What the task requires:
Set down the complete data exactly as it appears below.
◇ ◇ ◇
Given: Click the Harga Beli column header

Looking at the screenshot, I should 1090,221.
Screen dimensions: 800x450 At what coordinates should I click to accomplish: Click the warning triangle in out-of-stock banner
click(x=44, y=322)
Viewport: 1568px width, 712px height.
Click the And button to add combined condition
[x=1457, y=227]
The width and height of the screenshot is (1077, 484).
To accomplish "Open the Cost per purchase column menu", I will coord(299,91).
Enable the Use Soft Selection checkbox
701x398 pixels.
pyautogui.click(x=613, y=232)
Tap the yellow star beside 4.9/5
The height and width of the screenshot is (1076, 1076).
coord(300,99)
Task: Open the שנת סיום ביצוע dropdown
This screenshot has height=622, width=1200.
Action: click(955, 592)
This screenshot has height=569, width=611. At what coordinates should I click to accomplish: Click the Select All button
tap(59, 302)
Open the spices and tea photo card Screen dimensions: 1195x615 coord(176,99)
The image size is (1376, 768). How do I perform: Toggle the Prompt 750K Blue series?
◇ ◇ ◇
Output below:
Given: Click the Harga Beli column header

Looking at the screenshot, I should 1090,221.
Screen dimensions: 800x450 At what coordinates should I click to accomplish: Click the warning triangle in out-of-stock banner
click(x=44, y=322)
Viewport: 1568px width, 712px height.
Click the And button to add combined condition
[x=1457, y=227]
The width and height of the screenshot is (1077, 484).
To accomplish "Open the Cost per purchase column menu", I will coord(299,91).
Enable the Use Soft Selection checkbox
701x398 pixels.
pyautogui.click(x=613, y=232)
Tap the yellow star beside 4.9/5
The height and width of the screenshot is (1076, 1076).
coord(300,99)
Task: Open the שנת סיום ביצוע dropdown
This screenshot has height=622, width=1200.
Action: click(955, 592)
This screenshot has height=569, width=611. At what coordinates should I click to accomplish: Click the Select All button
tap(59, 302)
Open the spices and tea photo card Screen dimensions: 1195x615 coord(176,99)
The image size is (1376, 768). How do I perform: Toggle the Prompt 750K Blue series?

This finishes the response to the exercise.